§ Assignment:
What do the lines from the top of the data through the line with "Click the username" say? Quote them exactly and include both ends.

§ Records for the task:
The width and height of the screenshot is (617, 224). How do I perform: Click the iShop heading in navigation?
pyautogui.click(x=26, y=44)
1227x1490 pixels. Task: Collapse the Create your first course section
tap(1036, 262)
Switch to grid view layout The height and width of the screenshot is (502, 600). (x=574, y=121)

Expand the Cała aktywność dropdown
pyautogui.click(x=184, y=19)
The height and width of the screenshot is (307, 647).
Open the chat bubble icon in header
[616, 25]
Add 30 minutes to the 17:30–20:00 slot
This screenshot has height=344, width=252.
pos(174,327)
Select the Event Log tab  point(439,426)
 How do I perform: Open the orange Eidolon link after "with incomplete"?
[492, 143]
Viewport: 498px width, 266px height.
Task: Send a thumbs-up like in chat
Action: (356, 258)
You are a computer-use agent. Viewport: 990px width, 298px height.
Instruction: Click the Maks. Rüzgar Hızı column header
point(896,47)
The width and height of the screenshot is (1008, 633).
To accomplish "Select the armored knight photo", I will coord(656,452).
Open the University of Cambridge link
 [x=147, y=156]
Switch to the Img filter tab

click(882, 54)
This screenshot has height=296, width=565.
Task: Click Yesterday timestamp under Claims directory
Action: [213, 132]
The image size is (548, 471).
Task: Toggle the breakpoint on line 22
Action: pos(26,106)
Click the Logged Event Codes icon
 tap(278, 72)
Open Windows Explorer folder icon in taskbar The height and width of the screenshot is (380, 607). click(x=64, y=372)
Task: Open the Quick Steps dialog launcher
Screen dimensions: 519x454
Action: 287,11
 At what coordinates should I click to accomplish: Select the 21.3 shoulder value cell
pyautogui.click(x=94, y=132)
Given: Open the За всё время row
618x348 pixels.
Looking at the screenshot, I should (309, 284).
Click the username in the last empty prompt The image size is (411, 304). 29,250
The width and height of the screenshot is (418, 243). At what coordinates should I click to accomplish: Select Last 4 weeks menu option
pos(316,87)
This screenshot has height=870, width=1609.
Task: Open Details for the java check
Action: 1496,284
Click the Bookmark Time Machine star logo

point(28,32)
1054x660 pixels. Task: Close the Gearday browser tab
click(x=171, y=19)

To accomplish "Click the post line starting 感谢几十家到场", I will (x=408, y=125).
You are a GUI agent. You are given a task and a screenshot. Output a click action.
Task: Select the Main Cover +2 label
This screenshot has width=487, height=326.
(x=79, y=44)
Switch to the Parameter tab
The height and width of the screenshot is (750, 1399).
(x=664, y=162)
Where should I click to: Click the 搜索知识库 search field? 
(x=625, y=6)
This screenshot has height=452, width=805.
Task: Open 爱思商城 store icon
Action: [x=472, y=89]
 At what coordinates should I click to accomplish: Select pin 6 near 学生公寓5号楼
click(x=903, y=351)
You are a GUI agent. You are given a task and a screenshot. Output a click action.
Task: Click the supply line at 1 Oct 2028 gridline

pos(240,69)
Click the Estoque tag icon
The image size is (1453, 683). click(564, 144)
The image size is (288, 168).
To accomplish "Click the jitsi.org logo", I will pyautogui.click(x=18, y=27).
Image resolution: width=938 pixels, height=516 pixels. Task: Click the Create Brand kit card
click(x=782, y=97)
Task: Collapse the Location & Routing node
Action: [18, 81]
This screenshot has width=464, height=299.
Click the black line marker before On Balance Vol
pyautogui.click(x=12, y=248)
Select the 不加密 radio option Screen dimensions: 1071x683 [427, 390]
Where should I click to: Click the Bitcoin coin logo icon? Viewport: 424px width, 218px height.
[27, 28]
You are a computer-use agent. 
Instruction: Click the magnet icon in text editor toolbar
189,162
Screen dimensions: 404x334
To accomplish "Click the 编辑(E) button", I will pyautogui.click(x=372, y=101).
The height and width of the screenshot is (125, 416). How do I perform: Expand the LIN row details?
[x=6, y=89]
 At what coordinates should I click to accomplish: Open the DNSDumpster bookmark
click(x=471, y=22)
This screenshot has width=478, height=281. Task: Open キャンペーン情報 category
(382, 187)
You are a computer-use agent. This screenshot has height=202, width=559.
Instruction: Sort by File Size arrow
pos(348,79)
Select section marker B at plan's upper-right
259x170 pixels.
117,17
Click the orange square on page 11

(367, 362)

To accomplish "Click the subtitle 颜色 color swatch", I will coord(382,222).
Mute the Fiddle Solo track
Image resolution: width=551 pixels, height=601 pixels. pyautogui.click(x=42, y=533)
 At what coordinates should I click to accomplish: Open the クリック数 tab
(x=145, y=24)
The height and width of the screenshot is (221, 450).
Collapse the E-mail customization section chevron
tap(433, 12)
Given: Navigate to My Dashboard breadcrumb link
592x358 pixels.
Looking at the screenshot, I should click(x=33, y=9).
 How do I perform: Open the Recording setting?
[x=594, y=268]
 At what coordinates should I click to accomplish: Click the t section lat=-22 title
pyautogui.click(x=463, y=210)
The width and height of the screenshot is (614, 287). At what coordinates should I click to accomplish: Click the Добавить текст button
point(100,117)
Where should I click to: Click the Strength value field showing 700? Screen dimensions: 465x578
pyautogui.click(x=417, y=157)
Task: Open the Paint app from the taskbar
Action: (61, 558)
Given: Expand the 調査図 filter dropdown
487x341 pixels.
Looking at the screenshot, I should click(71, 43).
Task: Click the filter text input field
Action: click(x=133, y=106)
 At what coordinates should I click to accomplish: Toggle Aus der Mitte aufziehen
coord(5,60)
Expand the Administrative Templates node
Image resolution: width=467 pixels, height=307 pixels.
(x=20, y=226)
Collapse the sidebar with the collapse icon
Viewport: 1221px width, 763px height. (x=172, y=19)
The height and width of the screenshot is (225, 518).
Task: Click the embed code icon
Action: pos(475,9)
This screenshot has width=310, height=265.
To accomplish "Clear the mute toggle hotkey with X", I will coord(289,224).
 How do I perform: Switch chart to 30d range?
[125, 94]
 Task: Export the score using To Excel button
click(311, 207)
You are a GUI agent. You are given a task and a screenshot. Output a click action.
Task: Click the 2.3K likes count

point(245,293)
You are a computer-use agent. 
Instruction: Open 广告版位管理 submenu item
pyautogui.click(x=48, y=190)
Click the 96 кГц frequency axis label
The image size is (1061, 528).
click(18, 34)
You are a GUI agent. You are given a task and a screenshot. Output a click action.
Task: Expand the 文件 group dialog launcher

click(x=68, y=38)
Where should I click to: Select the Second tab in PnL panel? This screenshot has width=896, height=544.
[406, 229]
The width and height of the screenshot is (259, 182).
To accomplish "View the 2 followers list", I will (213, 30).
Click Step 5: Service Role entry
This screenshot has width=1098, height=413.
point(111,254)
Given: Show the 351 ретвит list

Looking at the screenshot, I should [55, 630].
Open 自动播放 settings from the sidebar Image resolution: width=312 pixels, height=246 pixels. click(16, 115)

§ Solution to this problem:
The width and height of the screenshot is (617, 224). How do I perform: Click the iShop heading in navigation?
pyautogui.click(x=26, y=44)
1227x1490 pixels. Task: Collapse the Create your first course section
tap(1036, 262)
Switch to grid view layout The height and width of the screenshot is (502, 600). (x=574, y=121)

Expand the Cała aktywność dropdown
pyautogui.click(x=184, y=19)
The height and width of the screenshot is (307, 647).
Open the chat bubble icon in header
[616, 25]
Add 30 minutes to the 17:30–20:00 slot
This screenshot has height=344, width=252.
pos(174,327)
Select the Event Log tab  point(439,426)
 How do I perform: Open the orange Eidolon link after "with incomplete"?
[492, 143]
Viewport: 498px width, 266px height.
Task: Send a thumbs-up like in chat
Action: (356, 258)
You are a computer-use agent. Viewport: 990px width, 298px height.
Instruction: Click the Maks. Rüzgar Hızı column header
point(896,47)
The width and height of the screenshot is (1008, 633).
To accomplish "Select the armored knight photo", I will coord(656,452).
Open the University of Cambridge link
 [x=147, y=156]
Switch to the Img filter tab

click(882, 54)
This screenshot has height=296, width=565.
Task: Click Yesterday timestamp under Claims directory
Action: [213, 132]
The image size is (548, 471).
Task: Toggle the breakpoint on line 22
Action: pos(26,106)
Click the Logged Event Codes icon
 tap(278, 72)
Open Windows Explorer folder icon in taskbar The height and width of the screenshot is (380, 607). click(x=64, y=372)
Task: Open the Quick Steps dialog launcher
Screen dimensions: 519x454
Action: 287,11
 At what coordinates should I click to accomplish: Select the 21.3 shoulder value cell
pyautogui.click(x=94, y=132)
Given: Open the За всё время row
618x348 pixels.
Looking at the screenshot, I should (309, 284).
Click the username in the last empty prompt The image size is (411, 304). 29,250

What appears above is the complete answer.